▶ **REQUIREMENT**:
Retype, without alteration, each line from the line containing "Task: Deselect under 155.5 at 1.95" to the final line of the records.

▶ **DATA SHOWN**:
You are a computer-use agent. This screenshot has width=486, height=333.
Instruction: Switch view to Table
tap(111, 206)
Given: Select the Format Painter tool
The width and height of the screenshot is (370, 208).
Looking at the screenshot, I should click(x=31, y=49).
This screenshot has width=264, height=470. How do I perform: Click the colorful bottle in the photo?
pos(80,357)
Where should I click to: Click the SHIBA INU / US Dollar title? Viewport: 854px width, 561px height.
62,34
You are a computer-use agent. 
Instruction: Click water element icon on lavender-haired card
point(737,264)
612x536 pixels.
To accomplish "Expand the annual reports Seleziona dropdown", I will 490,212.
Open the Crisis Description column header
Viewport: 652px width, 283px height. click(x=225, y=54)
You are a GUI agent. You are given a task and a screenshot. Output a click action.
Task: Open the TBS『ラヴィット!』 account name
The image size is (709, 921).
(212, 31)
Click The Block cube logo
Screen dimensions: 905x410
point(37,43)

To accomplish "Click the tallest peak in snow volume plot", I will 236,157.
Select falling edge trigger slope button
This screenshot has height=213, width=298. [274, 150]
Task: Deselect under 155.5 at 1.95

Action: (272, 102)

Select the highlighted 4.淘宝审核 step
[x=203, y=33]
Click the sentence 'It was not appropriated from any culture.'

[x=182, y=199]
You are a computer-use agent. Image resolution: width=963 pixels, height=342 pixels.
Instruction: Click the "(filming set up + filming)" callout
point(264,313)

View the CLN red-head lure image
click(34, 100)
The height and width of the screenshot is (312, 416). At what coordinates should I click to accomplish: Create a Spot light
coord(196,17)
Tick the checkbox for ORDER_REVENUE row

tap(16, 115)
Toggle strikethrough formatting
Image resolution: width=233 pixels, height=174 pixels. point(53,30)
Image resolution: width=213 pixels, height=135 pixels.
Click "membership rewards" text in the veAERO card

▶ **SOLVED PROBLEM**:
Task: Deselect under 155.5 at 1.95

Action: (272, 102)

Select the highlighted 4.淘宝审核 step
[x=203, y=33]
Click the sentence 'It was not appropriated from any culture.'

[x=182, y=199]
You are a computer-use agent. Image resolution: width=963 pixels, height=342 pixels.
Instruction: Click the "(filming set up + filming)" callout
point(264,313)

View the CLN red-head lure image
click(34, 100)
The height and width of the screenshot is (312, 416). At what coordinates should I click to accomplish: Create a Spot light
coord(196,17)
Tick the checkbox for ORDER_REVENUE row

tap(16, 115)
Toggle strikethrough formatting
Image resolution: width=233 pixels, height=174 pixels. point(53,30)
Image resolution: width=213 pixels, height=135 pixels.
Click "membership rewards" text in the veAERO card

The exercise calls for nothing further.